- [Exercise tasks]
(A) List every factor that the page on Bengal build performance names as slowing real-world builds.
(B) According to the page on Bengal build performance, what speedup does Kida show over Jinja2 with 8 workers?
(C) Reproduce word for word the part of the page on Bengal build performance that begins at the words "This advantage comes" and stops after "to internal contention.".

- [Page]
Bengal uses [[ext:kida:|Kida]] for template rendering. Under concurrent workloads, Kida significantly outperforms Jinja2:

| Workers | Kida | Jinja2 | Speedup |
|---------|------|--------|---------|
| 1 | 3.31ms | 3.49ms | 1.05x |
| 4 | 1.53ms | 2.05ms | 1.34x |
| 8 | 2.06ms | 3.74ms | **1.81x** |

This advantage comes from [[ext:kida:docs/about/performance|Kida's thread-safe design]] (copy-on-write updates, local render state, GIL independence). Jinja2 shows *negative scaling* at high concurrency due to internal contention.

---

## What Slows Builds Down

Real-world sites build slower than benchmarks. Common factors:

| Factor | Impact | Mitigation |
|--------|--------|------------|
| **Syntax highlighting** | +30-50% | Fewer highlighted blocks, simpler languages |
| **Directives** (admonitions, tabs, cards) | +20-40% | Fewer directives = faster builds |
| **Table of contents** | +10-20% | Disable with `toc: false` in frontmatter |
| **Complex Jinja2 templates** | +10-30% | Simplify template logic |
| **Many taxonomies** | +5-15% | Limit to essential taxonomies |
| **Large code blocks** | +10-20% | Syntax highlighting overhead |
| **Related posts calculation** | +5-15% | Scales with page count squared |

### Real-World Example: Bengal Documentation Site

:::{warning} Workload label — warm-cache, content-specific spot run (not the committed baseline)

- [Information given]
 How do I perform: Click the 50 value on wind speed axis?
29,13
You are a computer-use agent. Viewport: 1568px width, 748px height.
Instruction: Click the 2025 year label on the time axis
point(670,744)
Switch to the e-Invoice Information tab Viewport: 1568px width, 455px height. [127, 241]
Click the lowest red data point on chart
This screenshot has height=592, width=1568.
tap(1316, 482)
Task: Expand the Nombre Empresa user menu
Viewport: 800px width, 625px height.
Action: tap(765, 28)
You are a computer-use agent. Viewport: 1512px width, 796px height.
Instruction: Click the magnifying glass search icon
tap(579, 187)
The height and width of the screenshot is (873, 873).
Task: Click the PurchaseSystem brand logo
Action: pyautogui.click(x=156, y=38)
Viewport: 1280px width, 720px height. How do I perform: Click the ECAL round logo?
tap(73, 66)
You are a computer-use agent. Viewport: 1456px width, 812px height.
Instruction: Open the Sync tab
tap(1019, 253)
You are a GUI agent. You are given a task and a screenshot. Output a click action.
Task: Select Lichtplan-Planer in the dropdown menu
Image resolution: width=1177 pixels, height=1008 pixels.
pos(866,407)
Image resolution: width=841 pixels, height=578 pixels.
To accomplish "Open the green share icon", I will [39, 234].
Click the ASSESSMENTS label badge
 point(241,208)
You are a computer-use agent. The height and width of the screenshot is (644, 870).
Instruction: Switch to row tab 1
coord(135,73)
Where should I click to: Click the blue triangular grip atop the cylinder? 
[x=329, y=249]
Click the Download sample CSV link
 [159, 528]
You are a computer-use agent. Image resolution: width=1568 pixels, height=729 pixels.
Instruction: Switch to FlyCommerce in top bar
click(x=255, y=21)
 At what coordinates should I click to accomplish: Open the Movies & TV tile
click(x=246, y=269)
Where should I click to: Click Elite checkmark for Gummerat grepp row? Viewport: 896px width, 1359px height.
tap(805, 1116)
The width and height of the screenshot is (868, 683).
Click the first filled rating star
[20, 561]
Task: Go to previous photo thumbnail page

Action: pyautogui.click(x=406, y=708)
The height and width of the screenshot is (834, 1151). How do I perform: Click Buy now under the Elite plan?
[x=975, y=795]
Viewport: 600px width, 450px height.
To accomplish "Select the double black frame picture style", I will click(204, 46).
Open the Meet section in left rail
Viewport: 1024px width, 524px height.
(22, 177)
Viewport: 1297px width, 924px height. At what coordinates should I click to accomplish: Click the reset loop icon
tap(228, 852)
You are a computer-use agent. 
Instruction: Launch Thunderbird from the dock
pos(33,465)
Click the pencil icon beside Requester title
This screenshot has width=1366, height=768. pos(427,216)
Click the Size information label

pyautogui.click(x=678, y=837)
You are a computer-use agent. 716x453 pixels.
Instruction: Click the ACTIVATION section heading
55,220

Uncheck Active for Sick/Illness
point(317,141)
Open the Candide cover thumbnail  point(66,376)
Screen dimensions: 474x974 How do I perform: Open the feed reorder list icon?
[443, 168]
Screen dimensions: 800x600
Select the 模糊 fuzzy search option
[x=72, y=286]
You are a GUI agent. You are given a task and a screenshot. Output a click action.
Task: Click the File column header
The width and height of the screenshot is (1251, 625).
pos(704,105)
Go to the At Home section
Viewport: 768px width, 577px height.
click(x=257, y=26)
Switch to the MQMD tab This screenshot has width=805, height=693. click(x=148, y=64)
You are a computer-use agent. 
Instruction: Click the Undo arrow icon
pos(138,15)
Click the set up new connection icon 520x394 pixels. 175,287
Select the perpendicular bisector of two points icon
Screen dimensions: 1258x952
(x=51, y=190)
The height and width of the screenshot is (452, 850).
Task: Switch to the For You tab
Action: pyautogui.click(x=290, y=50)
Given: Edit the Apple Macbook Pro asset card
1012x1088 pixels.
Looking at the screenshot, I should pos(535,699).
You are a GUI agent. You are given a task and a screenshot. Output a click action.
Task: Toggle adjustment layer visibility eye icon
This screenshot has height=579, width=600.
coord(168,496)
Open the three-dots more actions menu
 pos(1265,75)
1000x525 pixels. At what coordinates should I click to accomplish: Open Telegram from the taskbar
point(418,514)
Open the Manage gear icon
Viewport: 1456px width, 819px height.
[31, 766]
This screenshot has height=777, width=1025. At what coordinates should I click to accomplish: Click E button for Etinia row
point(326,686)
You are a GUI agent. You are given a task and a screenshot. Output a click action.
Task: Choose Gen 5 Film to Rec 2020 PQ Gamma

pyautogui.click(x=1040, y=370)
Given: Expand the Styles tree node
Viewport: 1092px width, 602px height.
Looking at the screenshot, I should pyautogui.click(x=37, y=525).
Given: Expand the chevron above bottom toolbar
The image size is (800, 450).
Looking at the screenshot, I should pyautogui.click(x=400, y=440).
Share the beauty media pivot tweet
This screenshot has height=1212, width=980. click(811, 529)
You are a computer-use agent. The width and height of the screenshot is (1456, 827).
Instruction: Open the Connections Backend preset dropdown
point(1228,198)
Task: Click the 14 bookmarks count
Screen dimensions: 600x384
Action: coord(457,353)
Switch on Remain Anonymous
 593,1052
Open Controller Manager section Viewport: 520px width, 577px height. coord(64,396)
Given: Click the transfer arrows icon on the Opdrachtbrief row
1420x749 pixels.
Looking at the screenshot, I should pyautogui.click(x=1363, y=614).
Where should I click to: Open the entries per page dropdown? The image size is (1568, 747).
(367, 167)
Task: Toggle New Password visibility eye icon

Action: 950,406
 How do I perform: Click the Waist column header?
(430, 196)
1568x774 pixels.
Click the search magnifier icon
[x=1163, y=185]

- [Final results]
(A)
Syntax highlighting
Directives (admonitions, tabs, cards)
Table of contents
Complex Jinja2 templates
Many taxonomies
Large code blocks
Related posts calculation

(B) 1.81x

(C)
This advantage comes from [[ext:kida:docs/about/performance|Kida's thread-safe design]] (copy-on-write updates, local render state, GIL independence). Jinja2 shows *negative scaling* at high concurrency due to internal contention.